Tan poco frecuente que el entorno balear hacía más de trescientos años que no se avistaban los dragones marinos, de manera que este año la serpiente marina de la prensa resulta especialmente curiosa.
Lo verdaderamente sorprendente es que estos moluscos tan urticantes y, por tanto, peligrosos para los bañistas, carecen de venenos ni células inyectoras del mismo: sus estructuras venenosas son robadas, es decir, asimiladas a partir de los celentéreos: medusas o carabelas portuguesas de las que se alimentan.
El fenómeno de la cleptocnídea
La primera vez que se descubrieron cnidocistos –células urticantes dotadas de veneno y un aguijón inyector propias de los celentéreos– en animales marinos pertenecientes a otros grupos evolutivos, como los ctenóforos, se creyó que se trataba de ramas zoológicas emparentadas, dado lo inverosímil de que hubieran adquirido por separado estructuras agresivas tan sofisticadas, pero con el tiempo hubo que admitir la evidencia.

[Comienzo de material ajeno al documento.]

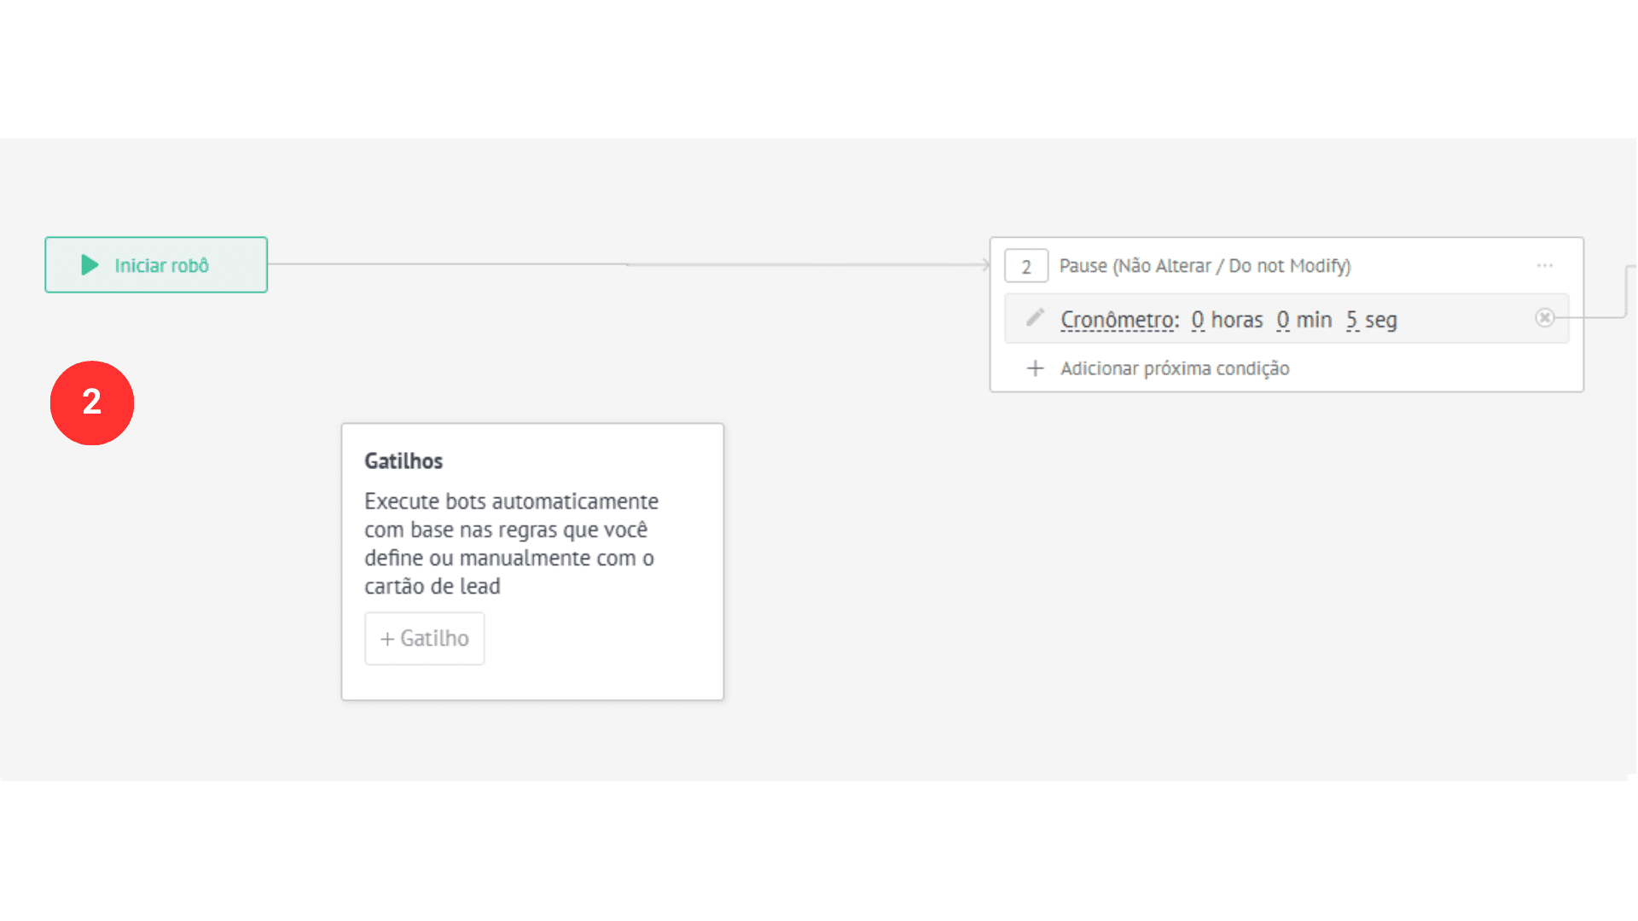Select the step number 2 box
This screenshot has width=1638, height=921.
click(x=1026, y=266)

La realidad es que tales botones urticantes habían sido incorporados por los predadores de los celentéreos, como es el caso de las babosas de mar; es como si tras un abordaje, un barco pirata robara los cañones del galeón conquistado –perdonen el exceso divulgativo del símil–.
Pero no es fácil resistirse a la tentación de comparar el abordaje de los dragones de mar a las carabelas portuguesas con toda una batalla marina, en este caso además en aguas gaditanas, cerca del mismísimo escenario de la Batalla de Trafalgar.
También las carabelas portuguesas eran hasta hace años poco conocidas por el público, pero su frecuente presencia en aguas de la Península durante varias temporadas ha motivado que se hayan convertido en populares de la prensa veraniega, dadas las advertencias sobre la grave molestia que pueden suponer para los bañistas en las costas en que aparecen.
Estas criaturas marinas se suelen confundir con medusas, pero en realidad se trata de colonias de medusas de diferentes morfologías: su nombre científico les adjudica al género Physalia, que comprende celentéreos hidrozoos del grupo llamado sifonóforos, porque la colonia flota sostenida por una estructura en plataforma llamada sifón.
Bajo el sifón se encuentran los diferentes miembros de la colonia, divididos en individuos para la digestión de las presas –gastrozoides–, reproductores –gonozoides–, así como los filamentos pescadores, que son los dotados de botones urticantes y veneno robados y asimilados por los dragones piratas.
Lo cierto es que con semejantes criaturas luchando en la superficie de los mares, no solo en aguas tropicales, sino en nuestras latitudes mediterráneas, no es necesario imaginar monstruos marinos ni criaturas extraterrestres. La vida en nuestro planeta es suficientemente complicada y apasionante.